## Required work
Repeat exactly, please, the opening lines of the data below, through and including the line where "Ambedkar Jayanti (92, 1171)" sits.

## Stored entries

↓

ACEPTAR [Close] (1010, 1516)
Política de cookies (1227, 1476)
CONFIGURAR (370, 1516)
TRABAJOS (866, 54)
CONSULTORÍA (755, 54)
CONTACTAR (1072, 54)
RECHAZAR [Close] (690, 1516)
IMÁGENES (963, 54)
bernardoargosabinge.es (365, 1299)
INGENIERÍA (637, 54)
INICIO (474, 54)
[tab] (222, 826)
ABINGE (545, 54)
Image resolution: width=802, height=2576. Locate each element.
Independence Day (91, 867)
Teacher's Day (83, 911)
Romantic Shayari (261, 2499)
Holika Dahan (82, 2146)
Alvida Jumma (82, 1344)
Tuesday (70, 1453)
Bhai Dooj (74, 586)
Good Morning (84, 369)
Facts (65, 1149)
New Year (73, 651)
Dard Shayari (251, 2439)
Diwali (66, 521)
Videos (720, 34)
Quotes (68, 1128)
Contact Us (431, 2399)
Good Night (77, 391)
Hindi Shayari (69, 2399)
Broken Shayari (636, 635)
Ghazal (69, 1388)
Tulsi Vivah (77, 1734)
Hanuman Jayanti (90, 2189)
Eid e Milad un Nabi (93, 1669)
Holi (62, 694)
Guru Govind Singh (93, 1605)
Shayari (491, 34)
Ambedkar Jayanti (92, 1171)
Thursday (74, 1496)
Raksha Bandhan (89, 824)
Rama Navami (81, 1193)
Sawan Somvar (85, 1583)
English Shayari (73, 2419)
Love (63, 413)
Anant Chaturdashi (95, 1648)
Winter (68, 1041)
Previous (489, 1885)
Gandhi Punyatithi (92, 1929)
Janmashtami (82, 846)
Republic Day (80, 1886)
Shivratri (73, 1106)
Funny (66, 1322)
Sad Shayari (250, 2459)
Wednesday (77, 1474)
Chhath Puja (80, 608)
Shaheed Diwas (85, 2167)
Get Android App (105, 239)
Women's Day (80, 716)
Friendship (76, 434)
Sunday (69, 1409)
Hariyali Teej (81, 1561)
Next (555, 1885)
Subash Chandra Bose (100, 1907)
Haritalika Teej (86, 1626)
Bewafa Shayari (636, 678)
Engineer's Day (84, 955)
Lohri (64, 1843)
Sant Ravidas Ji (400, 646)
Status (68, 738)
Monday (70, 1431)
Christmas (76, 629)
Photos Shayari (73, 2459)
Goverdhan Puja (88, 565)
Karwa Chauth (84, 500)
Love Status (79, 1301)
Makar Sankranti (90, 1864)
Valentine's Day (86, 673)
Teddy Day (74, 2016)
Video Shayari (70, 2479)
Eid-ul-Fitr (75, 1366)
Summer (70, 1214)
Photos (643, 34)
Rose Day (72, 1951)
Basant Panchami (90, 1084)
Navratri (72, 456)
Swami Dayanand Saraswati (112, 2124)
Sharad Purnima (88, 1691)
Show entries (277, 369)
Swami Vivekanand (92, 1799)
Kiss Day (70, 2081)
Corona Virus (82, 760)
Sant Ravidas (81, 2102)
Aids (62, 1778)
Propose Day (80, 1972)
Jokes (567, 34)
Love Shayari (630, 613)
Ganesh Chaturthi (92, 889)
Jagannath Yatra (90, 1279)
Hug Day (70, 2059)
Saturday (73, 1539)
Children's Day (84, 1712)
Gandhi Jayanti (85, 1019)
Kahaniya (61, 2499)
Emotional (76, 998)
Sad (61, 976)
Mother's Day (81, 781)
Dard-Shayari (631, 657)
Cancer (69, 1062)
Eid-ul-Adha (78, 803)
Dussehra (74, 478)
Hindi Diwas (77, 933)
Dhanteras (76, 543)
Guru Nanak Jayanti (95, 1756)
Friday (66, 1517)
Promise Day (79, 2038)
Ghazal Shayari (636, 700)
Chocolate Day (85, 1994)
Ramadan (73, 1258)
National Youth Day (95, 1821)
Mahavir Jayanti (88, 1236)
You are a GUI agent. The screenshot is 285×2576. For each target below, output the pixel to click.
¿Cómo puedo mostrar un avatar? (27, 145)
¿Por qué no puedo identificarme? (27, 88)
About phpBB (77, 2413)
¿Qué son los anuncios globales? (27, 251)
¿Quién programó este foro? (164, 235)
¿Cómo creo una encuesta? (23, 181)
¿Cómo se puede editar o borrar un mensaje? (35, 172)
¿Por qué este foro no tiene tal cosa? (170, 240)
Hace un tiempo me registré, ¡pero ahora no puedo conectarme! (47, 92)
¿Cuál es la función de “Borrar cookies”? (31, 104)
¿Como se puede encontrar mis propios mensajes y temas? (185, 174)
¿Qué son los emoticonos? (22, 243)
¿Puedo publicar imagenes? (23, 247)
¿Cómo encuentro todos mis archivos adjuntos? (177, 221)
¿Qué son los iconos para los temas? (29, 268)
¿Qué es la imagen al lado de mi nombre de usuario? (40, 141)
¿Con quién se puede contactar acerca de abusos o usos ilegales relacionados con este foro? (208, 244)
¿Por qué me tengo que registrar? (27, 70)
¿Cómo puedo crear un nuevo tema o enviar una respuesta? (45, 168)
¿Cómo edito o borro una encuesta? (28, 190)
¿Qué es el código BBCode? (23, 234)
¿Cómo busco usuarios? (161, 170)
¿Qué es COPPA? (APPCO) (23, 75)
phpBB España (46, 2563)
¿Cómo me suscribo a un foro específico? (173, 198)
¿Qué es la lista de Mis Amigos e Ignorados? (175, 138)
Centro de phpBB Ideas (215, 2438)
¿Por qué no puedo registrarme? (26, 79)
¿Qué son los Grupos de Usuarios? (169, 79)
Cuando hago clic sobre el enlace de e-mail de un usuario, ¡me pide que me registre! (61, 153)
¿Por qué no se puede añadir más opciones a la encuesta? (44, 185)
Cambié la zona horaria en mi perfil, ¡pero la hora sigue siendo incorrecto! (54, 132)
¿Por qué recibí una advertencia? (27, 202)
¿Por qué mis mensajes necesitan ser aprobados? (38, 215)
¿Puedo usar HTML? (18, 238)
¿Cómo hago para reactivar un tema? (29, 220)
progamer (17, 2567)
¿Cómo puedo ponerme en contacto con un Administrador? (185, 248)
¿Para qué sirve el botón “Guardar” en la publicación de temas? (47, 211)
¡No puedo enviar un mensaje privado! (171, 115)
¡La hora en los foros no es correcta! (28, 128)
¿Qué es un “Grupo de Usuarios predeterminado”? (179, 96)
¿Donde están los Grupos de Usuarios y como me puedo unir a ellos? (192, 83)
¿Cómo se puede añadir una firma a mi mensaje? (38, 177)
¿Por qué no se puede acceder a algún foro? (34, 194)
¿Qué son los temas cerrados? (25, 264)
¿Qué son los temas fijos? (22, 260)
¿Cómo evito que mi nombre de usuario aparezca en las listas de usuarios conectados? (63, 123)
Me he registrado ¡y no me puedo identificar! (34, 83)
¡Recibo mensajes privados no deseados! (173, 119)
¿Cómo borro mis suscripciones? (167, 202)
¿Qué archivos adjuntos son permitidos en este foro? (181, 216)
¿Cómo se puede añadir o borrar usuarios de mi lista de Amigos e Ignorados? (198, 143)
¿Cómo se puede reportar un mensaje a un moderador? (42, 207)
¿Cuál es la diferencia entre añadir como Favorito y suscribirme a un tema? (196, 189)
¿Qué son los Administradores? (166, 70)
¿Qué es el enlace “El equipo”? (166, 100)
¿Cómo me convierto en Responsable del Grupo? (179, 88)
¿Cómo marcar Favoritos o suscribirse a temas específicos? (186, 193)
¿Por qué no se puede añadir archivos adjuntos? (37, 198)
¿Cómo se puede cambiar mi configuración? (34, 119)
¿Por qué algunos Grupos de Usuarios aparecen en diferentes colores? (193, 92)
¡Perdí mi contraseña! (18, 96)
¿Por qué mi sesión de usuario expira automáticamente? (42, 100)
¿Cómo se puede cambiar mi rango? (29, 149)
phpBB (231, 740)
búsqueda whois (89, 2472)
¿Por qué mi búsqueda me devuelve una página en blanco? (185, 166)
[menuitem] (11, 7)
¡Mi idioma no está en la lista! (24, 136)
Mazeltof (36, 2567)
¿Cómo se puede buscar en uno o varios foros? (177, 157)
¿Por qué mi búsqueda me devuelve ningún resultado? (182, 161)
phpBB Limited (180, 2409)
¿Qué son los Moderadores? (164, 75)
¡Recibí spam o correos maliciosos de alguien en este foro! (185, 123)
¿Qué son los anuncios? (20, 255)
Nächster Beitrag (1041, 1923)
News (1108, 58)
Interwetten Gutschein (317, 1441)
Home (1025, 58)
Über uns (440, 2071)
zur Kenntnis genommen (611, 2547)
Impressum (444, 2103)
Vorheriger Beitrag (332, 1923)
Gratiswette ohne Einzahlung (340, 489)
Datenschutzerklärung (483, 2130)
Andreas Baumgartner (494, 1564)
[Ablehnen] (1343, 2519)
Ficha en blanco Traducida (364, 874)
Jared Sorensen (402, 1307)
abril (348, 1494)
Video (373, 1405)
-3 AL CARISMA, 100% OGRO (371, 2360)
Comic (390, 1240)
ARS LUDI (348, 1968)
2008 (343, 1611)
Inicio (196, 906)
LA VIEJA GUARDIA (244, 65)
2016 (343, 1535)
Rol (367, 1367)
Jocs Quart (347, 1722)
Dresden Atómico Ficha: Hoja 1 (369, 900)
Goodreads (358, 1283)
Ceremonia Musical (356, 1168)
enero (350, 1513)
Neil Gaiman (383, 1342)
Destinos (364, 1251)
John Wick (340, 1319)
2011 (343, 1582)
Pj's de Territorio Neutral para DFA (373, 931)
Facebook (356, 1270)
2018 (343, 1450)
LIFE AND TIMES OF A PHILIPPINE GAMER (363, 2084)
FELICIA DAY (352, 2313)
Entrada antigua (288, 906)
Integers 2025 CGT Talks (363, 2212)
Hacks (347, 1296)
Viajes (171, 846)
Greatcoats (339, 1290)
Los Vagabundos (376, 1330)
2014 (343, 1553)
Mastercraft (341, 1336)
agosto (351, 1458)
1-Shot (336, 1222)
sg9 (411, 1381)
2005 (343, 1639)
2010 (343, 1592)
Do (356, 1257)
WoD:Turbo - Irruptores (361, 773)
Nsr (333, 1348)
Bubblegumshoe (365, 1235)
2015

↑

## Task output
ACEPTAR [Close] (1010, 1516)
Política de cookies (1227, 1476)
CONFIGURAR (370, 1516)
TRABAJOS (866, 54)
CONSULTORÍA (755, 54)
CONTACTAR (1072, 54)
RECHAZAR [Close] (690, 1516)
IMÁGENES (963, 54)
bernardoargosabinge.es (365, 1299)
INGENIERÍA (637, 54)
INICIO (474, 54)
[tab] (222, 826)
ABINGE (545, 54)
Image resolution: width=802, height=2576. Locate each element.
Independence Day (91, 867)
Teacher's Day (83, 911)
Romantic Shayari (261, 2499)
Holika Dahan (82, 2146)
Alvida Jumma (82, 1344)
Tuesday (70, 1453)
Bhai Dooj (74, 586)
Good Morning (84, 369)
Facts (65, 1149)
New Year (73, 651)
Dard Shayari (251, 2439)
Diwali (66, 521)
Videos (720, 34)
Quotes (68, 1128)
Contact Us (431, 2399)
Good Night (77, 391)
Hindi Shayari (69, 2399)
Broken Shayari (636, 635)
Ghazal (69, 1388)
Tulsi Vivah (77, 1734)
Hanuman Jayanti (90, 2189)
Eid e Milad un Nabi (93, 1669)
Holi (62, 694)
Guru Govind Singh (93, 1605)
Shayari (491, 34)
Ambedkar Jayanti (92, 1171)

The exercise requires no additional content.